2023 has undeniably been a banner year for educational freedom.

Today, nine states have universal or near-universal school choice. In Arizona, Arkansas, Florida, Iowa, Utah and West Virginia, these sweeping policy changes have taken the shape of education savings accounts.

Indiana, Ohio and Oklahoma have passed private school voucher programs, which will reach nearly all children in the coming years.

North Carolina is poised to be the 10th state to join the ranks once Democratic Gov. Roy Cooper’s temporary state of emergency ends.

But education freedom is also about allowing parents to select the public school that will best serve their children. Yet that is prohibited in the majority of communities in this country.

Families with children in public schools are restricted to a specifically assigned school based on home address — even if another public school is a better fit.

Removing that artificial barrier in order that there are “no more lines” in public education should be a priority.

In no other industry than K-12 public education are students largely restricted to a ZIP code-assigned government service — not public parks, pools, libraries or hospitals.

As a result of this mandated assignment, important quality controls such as accountability for student learning and curriculum transparency do not exist. Students are at the mercy of whatever is offered at their residentially assigned school, regardless of whether it is a good fit for each individual child.

And in some places, parents have even been jailed for enrolling their children in a public school outside of their neighborhood.

Families — as taxpayers funding public education — are understandably furious about this restriction. For families living in one of the 41 states where widespread school choice hasn’t become a reality and can’t afford private school tuition or aren’t able to home-school their child, there is often no option other than the assigned school.

It’s no wonder that, according to an EdChoice national poll, 74% of parents and 70% of the public support policies allowing parents options in the public system.

Within the public system, a practical policy solution is to allow open enrollment, where students can attend any public school regardless of home address or income level necessary to afford tuition or other educational expenses. Allowing the open use of taxpayer-funded government services should not be a revolutionary concept. Preschool and higher education funding operate this way.

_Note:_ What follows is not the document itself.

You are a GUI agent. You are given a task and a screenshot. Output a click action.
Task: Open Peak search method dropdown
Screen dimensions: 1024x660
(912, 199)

It’s time K-12 education did too.

There are two major types of open enrollment in public schools: cross-district and within-district. These are referred to as inter- and intra-district. According to research from the Reason Foundation, only five states — Arizona, Colorado, Delaware, Florida and Utah — have both mandated cross- and within-district open enrollment. Iowa, Kansas, Oklahoma and Wisconsin have only mandated cross-district open enrollment, while Georgia and Tennessee have only mandated within-district open enrollment.

When cross-district open enrollment policies are in place, families select school districts better aligned with their child’s needs. When within-district open enrollment policies are in place, parents can select schools that are a better fit for their children for a variety of reasons, including academic offerings, social dynamics or extracurricular programs.

Clearly, work must be done to expand educational options for students in the public system. Several states proposed new or expanded open enrollment policies during the 2023 legislative session, but more progress is warranted so that families — not artificial lines — determine where their children attend school.

While some policymakers continue championing universal educational freedom in their states, they should also get behind policies that advance freedom for families to access any public school. Unrestricted public school access is a critical component of allowing all families to select the educational avenues that will best serve their child.

All states with universal or near-universal school choice should require unrestricted cross- and within-district public school open enrollment policies. And in states where elected lawmakers are hostile to private school vouchers and education savings accounts due to deeply held ties with the powerful teachers unions, open enrollment in public schools should be strategically advanced by showing these groups that it can be a key avenue to encouraging families to remain in the public education system.